The Holy Father noted that “the period of the Conclave was full of meaning, not only for the College of Cardinals, but also for all the faithful. In these days we felt, almost tangibly, the affection and solidarity of the universal Church, as well as the attention of many people who, although they do not share our faith, look to the Church and the Holy See with respect and admiration.” At the same time he expressed his gratitude to all the cardinals for their cooperation in the Church’s functions during the Sede Vacante. He especially thanked Cardinal Sodano for “his words of devotion and for the well wishes that he extended to me [on behalf of the cardinals]” and Cardinal Camerlengo Tarcisio Bertone, S.D.B., “for his thoughtful work in this delicate phase of transition”. He also thanked Cardinal Giovanni Battista Re, cardinal dean of the Conclave “who was our boss in the Conclave: thank you very much!”
He then continued: “I think with great affection and deep gratitude of my venerable predecessor, Benedict XVI, who during these years of his pontificate has enriched and strengthened the Church with his teaching, his goodness, his guidance, his faith, his humility, and his gentleness, which will remain a spiritual heritage for all. He noted that, “as Pope Benedict XVI reminded us so often in his teachings and most recently with his brave and humble gesture, Christ is the one who guides the Church through His Spirit. The Holy Spirit is the soul of the Church, with his life-giving force that unifies one body from many: the mystical Body of Christ.”

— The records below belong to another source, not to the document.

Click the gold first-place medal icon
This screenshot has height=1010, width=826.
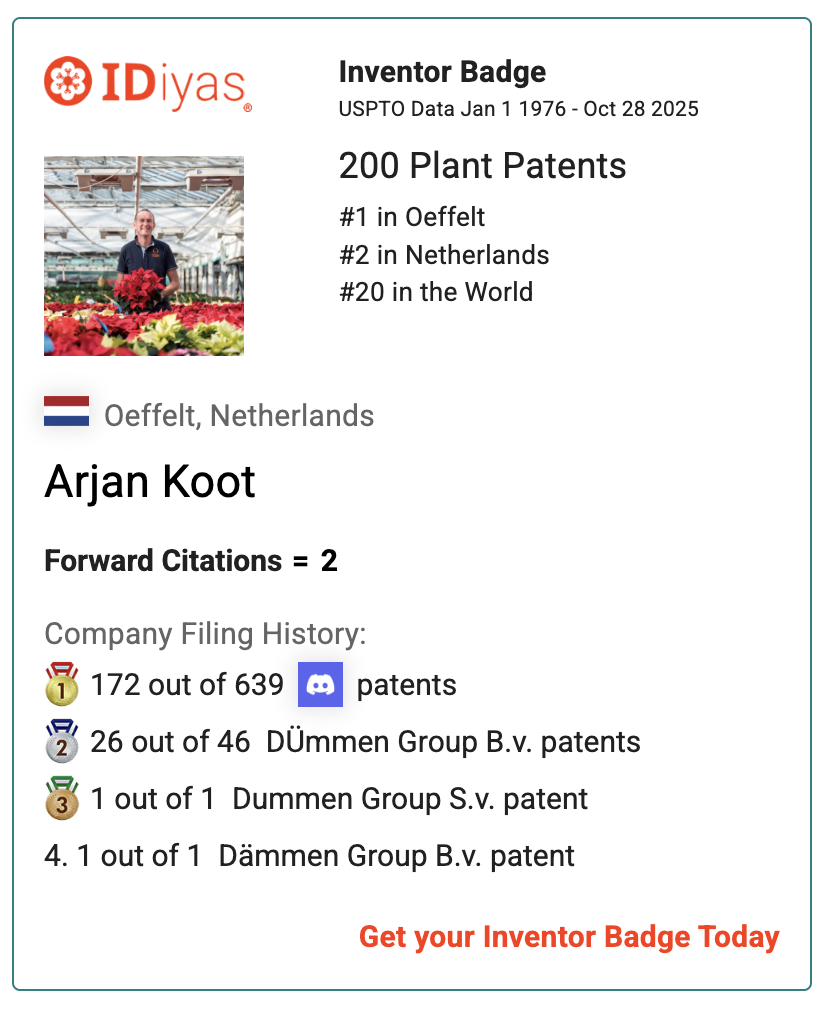62,685
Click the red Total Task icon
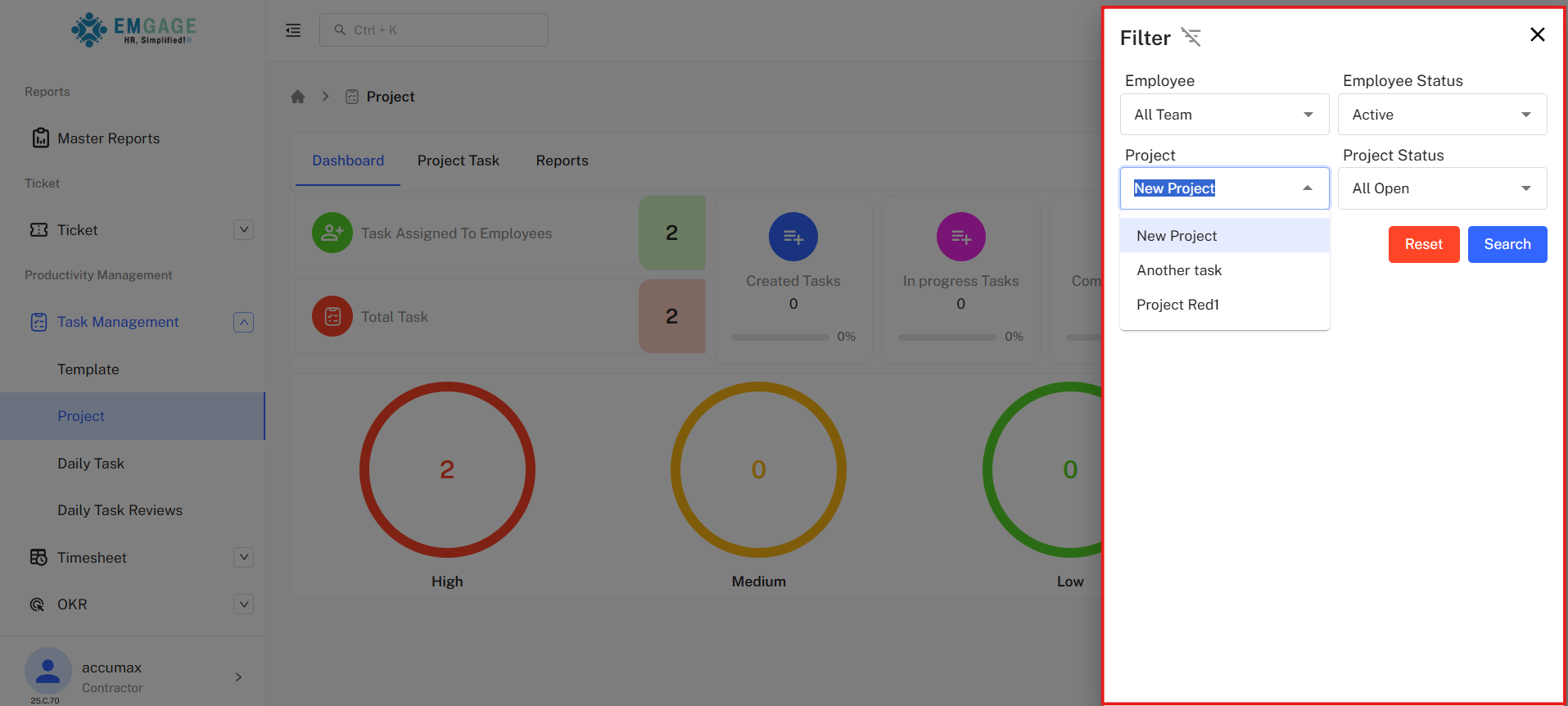This screenshot has width=1568, height=706. click(x=332, y=317)
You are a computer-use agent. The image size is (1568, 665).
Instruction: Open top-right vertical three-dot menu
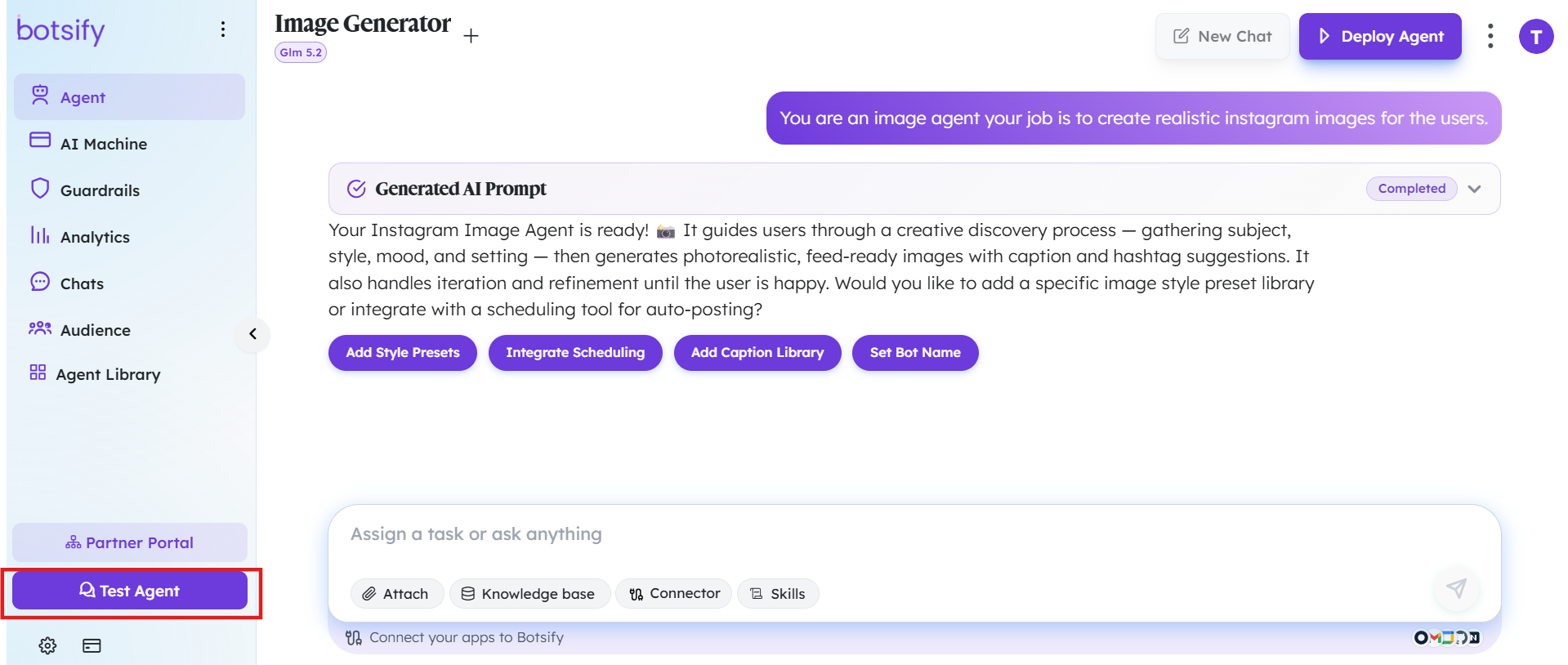click(1490, 36)

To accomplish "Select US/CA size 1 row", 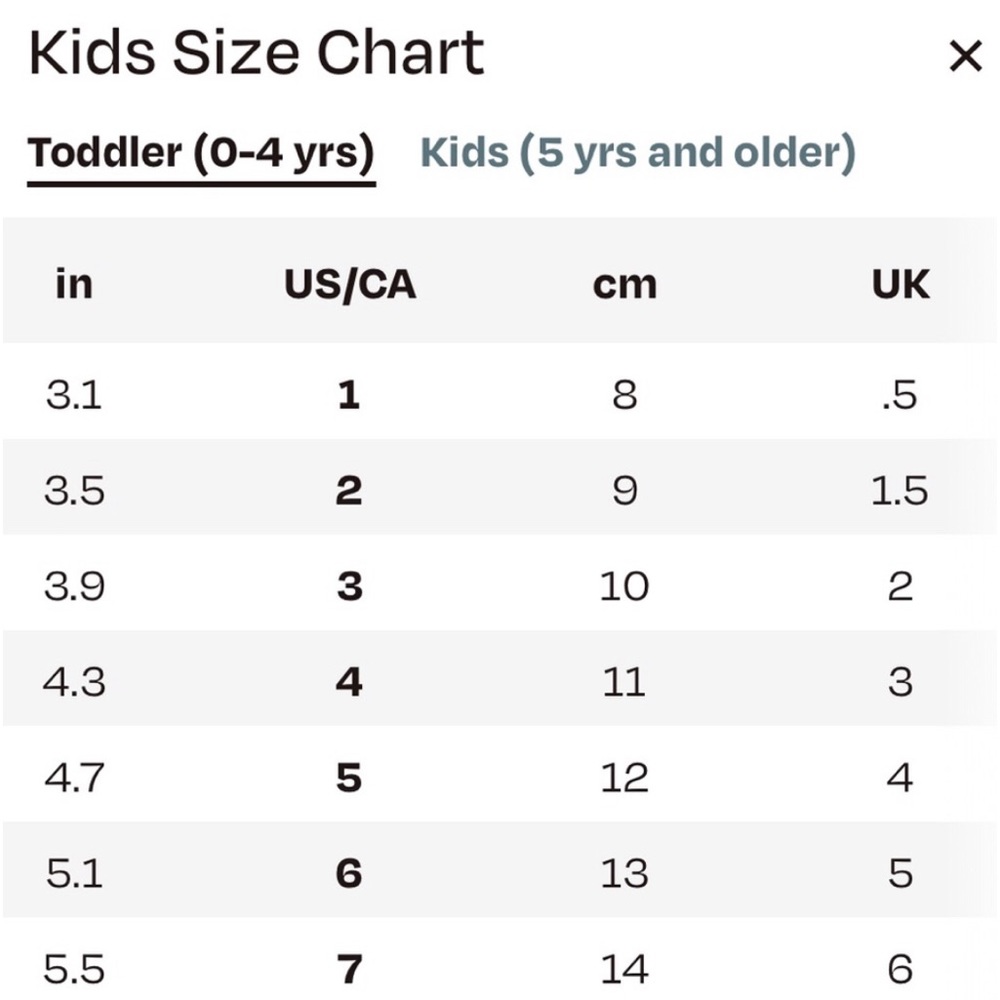I will click(x=500, y=392).
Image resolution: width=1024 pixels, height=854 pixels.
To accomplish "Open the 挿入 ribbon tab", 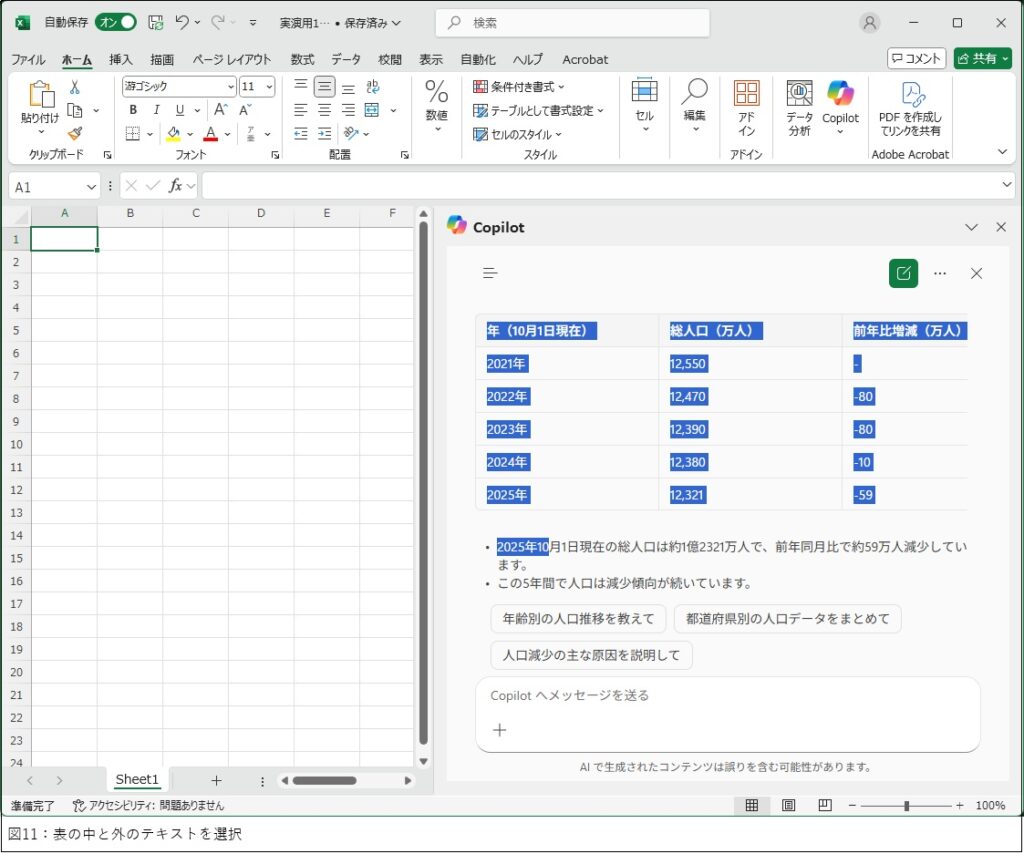I will coord(121,59).
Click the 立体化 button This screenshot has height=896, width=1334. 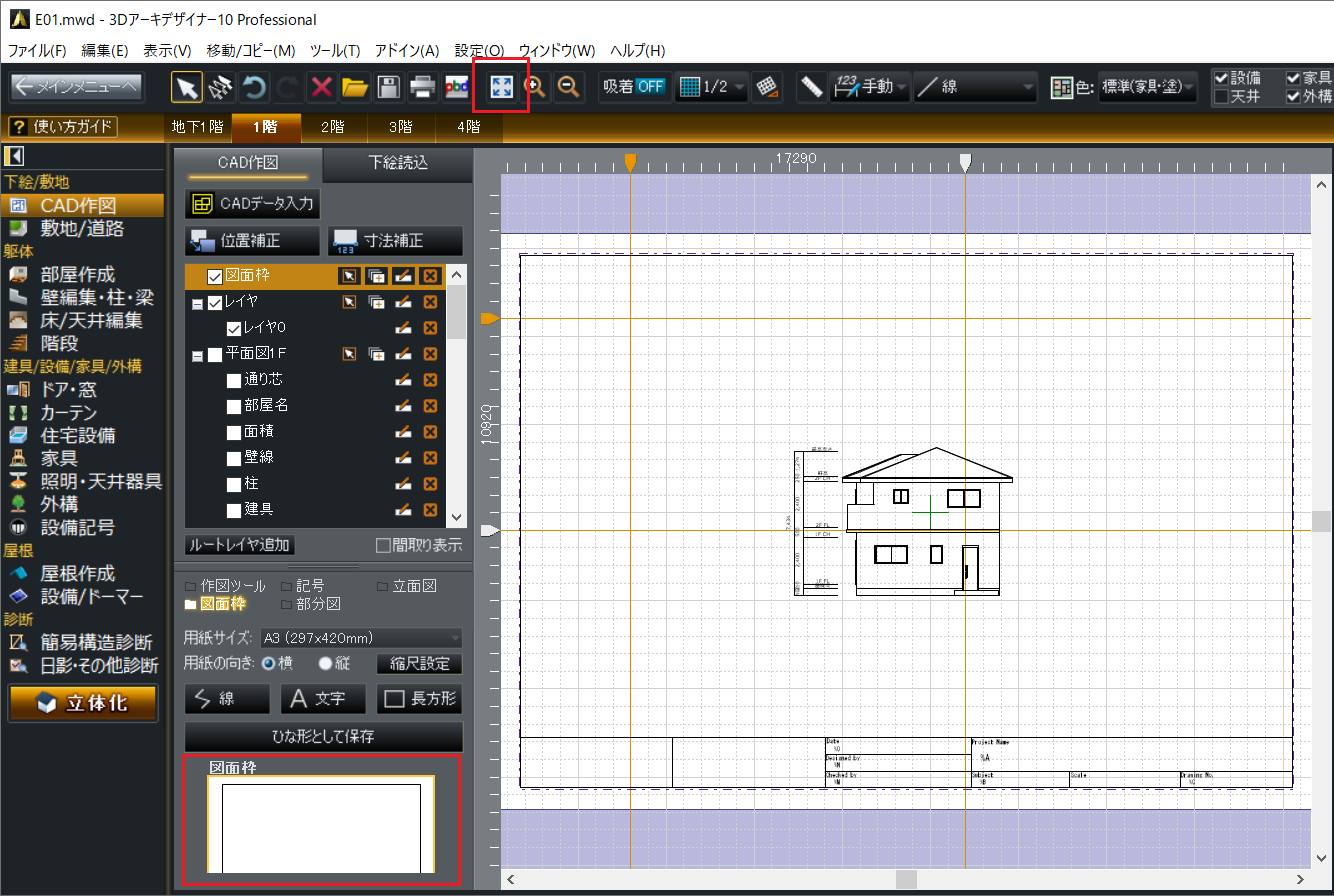(83, 703)
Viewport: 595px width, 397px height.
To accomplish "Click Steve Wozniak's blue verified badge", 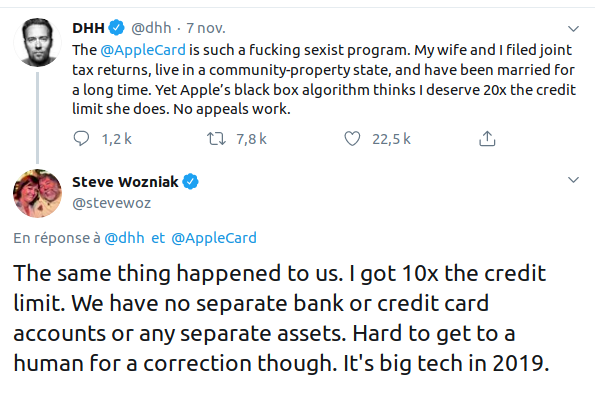I will click(190, 182).
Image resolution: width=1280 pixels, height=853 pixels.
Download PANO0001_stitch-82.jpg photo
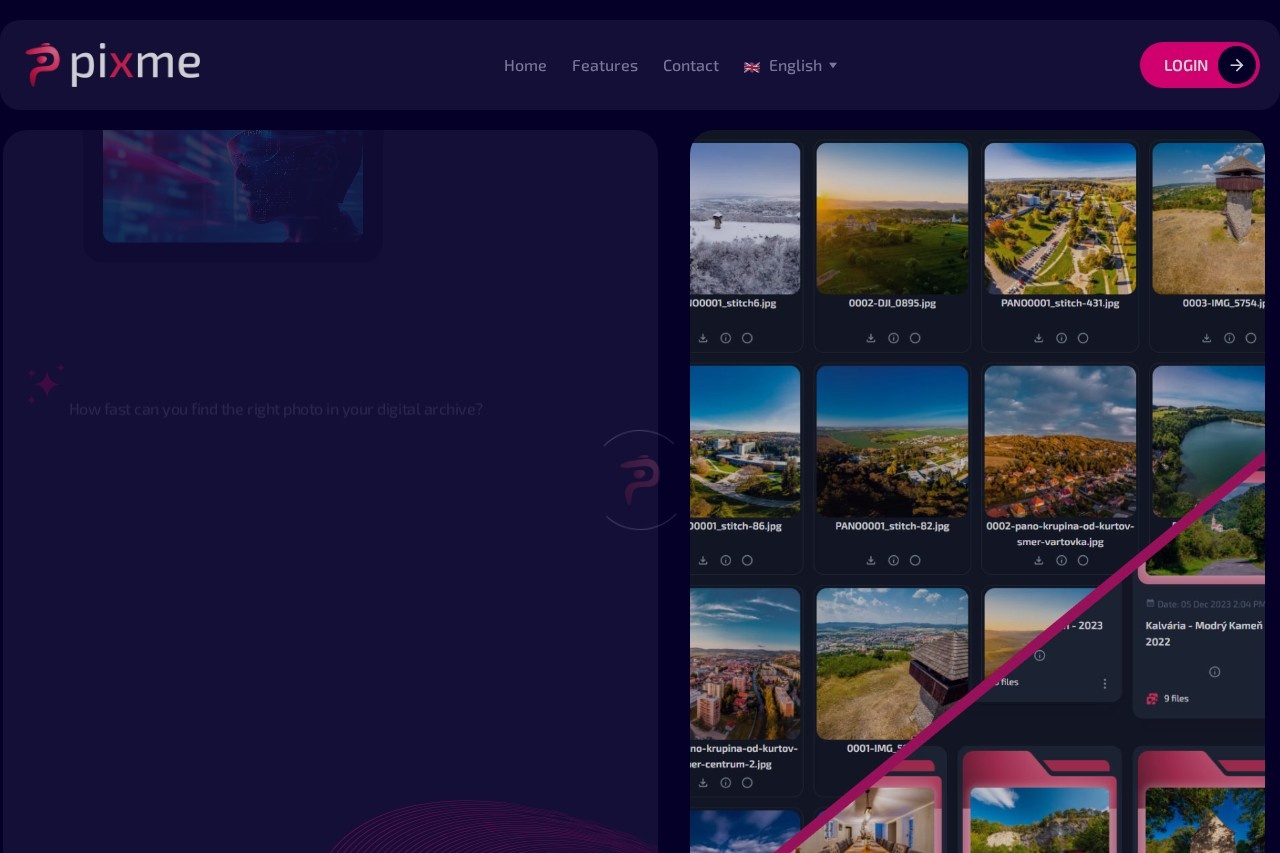[x=871, y=561]
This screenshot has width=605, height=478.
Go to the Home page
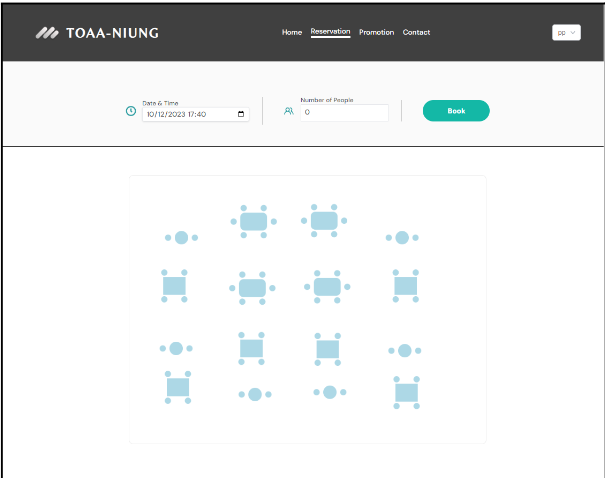[292, 33]
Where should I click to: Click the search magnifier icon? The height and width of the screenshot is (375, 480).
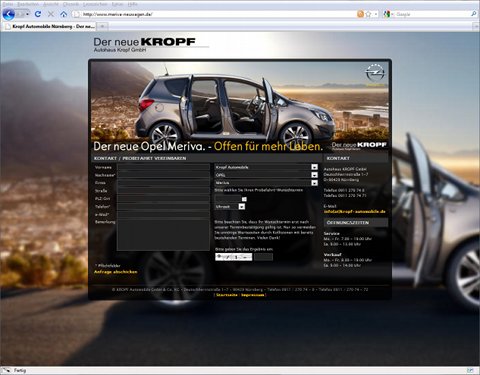[474, 14]
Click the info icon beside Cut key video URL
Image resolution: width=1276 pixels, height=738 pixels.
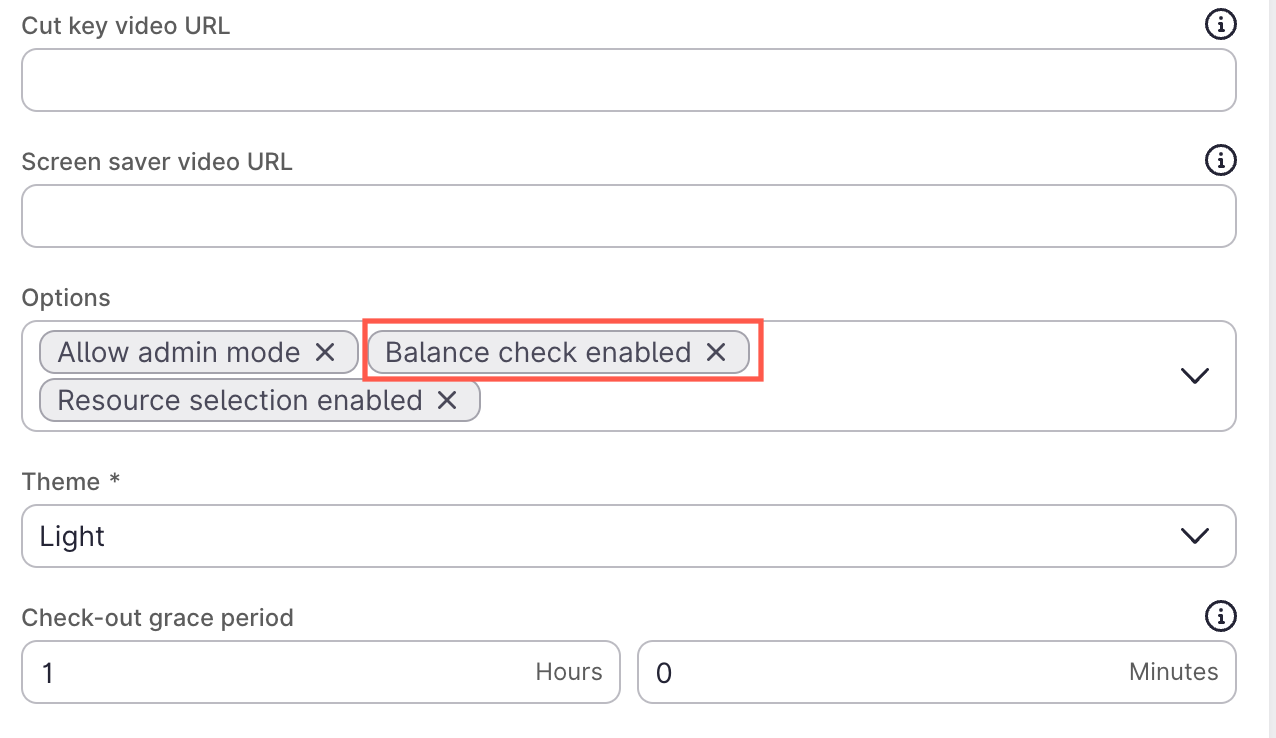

“Let us never give in to pessimism, to that bitterness that the devil offers us every day. Do not give in to pessimism and discouragement. We have the firm certainty that the Holy Spirit gives the Church with His mighty breath, the courage to persevere and also to seek new methods of evangelization, to bring the Gospel to the ends of the earth. The Christian truth is attractive and persuasive because it responds to the deep needs of human existence, convincingly announcing that Chirst is the only Saviour of the whole person and of all persons. This announcement is as valid today as it was at the beginning of Christianity when there was a great missionary expansion of the Gospel.
“Now,” he finished, “return to your Sees to continue your ministry enriched by the experience of these days that have been so full of faith and ecclesial communion. This unique and incomparable experience has allowed us to understand in depth the beauty of ecclesial reality, which is a reflection of the splendour of the Risen Christ. One day we’ll look upon that beautiful face of the Risen Christ.”
On finishing his address, the Pope greeted, one by one, all the cardinals present in the Clementine Hall personally.